**What to do:** Please report how many lines in the data underneath hold the word "Task", with no other text.
═════ Extracted information ═════
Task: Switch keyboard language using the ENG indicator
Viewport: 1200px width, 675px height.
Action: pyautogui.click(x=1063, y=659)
═════
═════ Extracted information ═════
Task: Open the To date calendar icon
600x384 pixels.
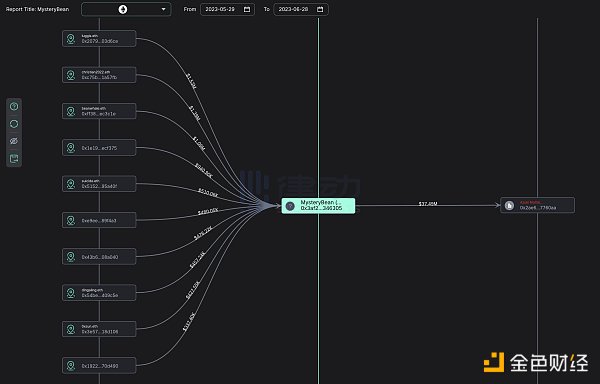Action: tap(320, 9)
═════
**Exercise answer:** 2